— What the exercise asks —
The listing below is to be duplicated exactly, with every picture omitted.

==========

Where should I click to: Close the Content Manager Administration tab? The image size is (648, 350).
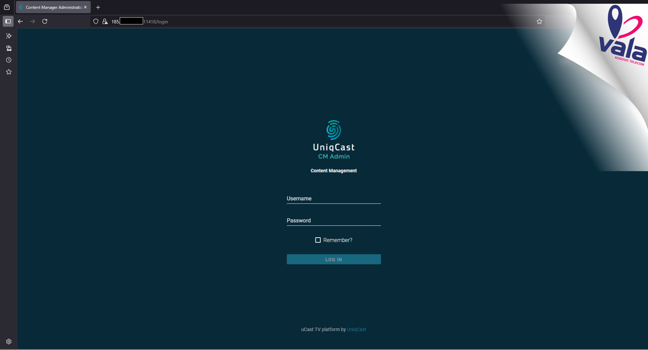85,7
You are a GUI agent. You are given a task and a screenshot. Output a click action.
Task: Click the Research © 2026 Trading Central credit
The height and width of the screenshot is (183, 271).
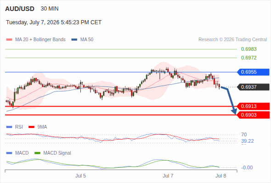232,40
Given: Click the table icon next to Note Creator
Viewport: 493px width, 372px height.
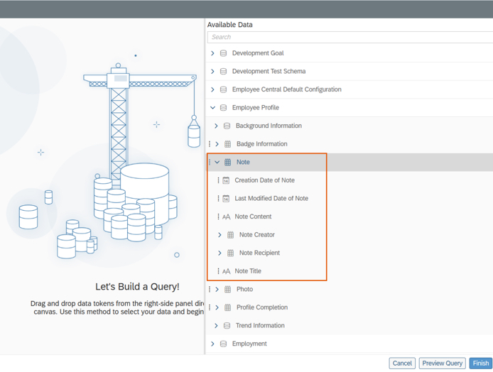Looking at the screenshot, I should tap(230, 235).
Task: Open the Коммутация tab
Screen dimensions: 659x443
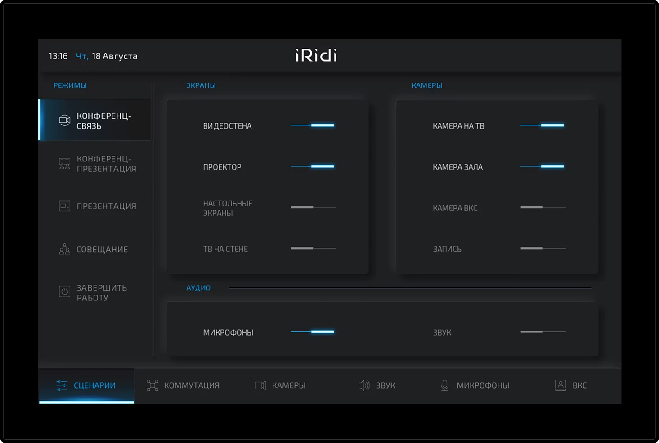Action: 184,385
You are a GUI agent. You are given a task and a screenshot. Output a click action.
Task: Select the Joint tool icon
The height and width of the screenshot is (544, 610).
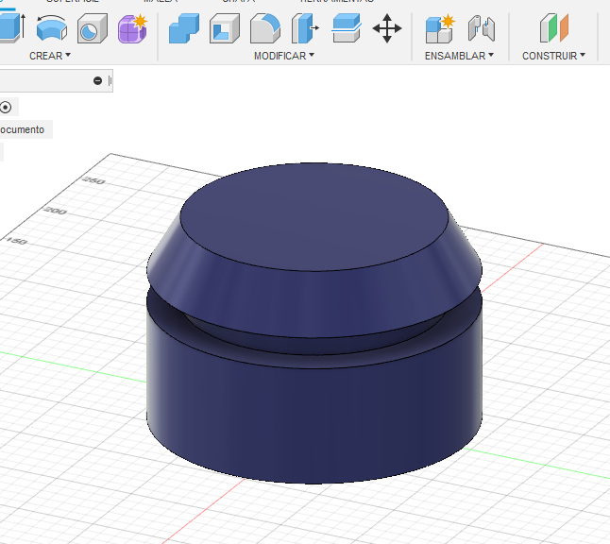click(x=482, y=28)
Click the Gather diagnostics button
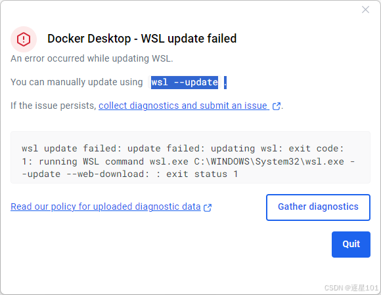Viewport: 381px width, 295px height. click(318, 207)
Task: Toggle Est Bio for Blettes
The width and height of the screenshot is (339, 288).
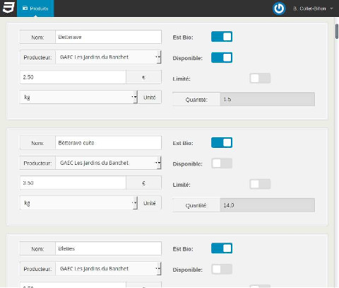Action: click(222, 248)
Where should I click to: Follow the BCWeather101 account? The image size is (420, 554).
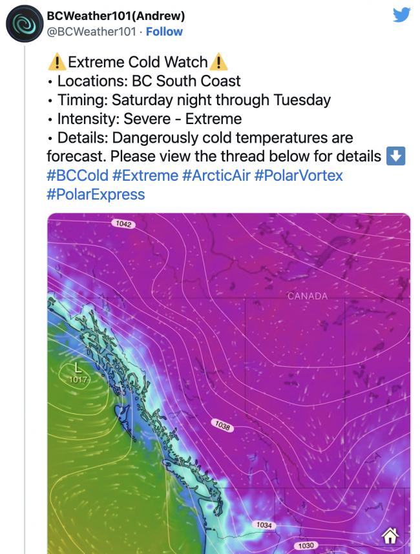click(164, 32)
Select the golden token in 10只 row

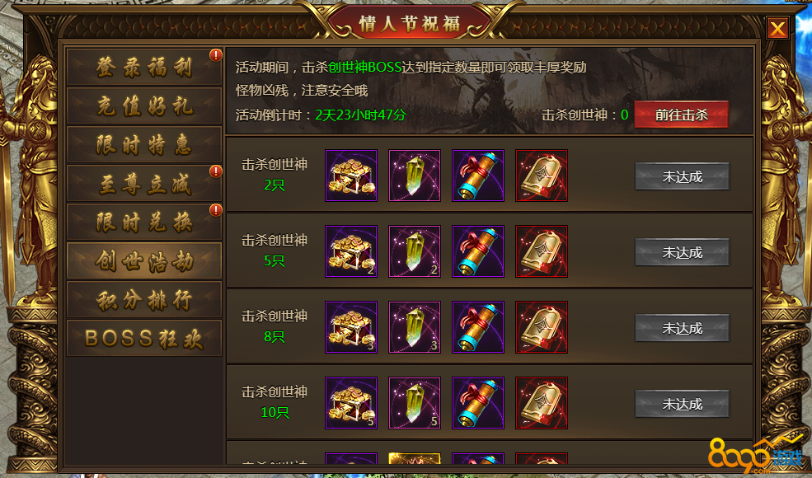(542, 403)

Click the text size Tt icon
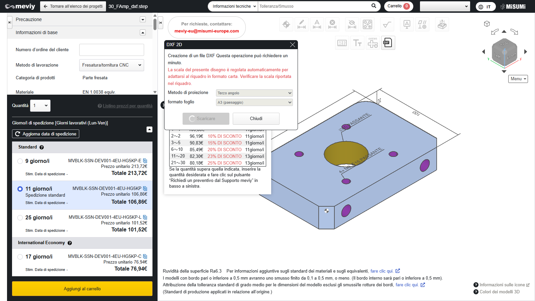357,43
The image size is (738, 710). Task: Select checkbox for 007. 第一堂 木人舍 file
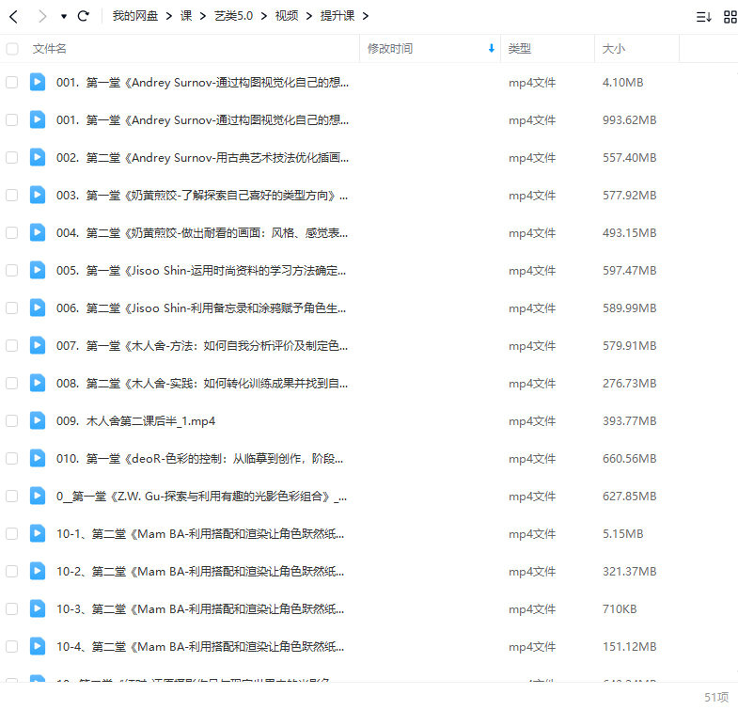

==========

— Exercise solution —
Where should I click to: Close the Content Manager Administration tab? The image size is (648, 350).
85,7
You are a GUI agent. You are given a task and a screenshot. Output a click action.
Task: Click the Research © 2026 Trading Central credit
The height and width of the screenshot is (183, 271).
232,40
Given: Click the table icon next to Note Creator
Viewport: 493px width, 372px height.
Looking at the screenshot, I should tap(230, 235).
Task: Open the Коммутация tab
Screen dimensions: 659x443
Action: 184,385
You are a GUI agent. You are given a task and a screenshot. Output a click action.
Task: Select the Joint tool icon
The height and width of the screenshot is (544, 610).
click(x=482, y=28)
Click the Gather diagnostics button
Viewport: 381px width, 295px height. click(318, 207)
Task: Toggle Est Bio for Blettes
The width and height of the screenshot is (339, 288).
Action: click(222, 248)
Where should I click to: Follow the BCWeather101 account? The image size is (420, 554).
click(164, 32)
Select the golden token in 10只 row

(542, 403)

Click the text size Tt icon
357,43
The image size is (738, 710). Task: Select checkbox for 007. 第一堂 木人舍 file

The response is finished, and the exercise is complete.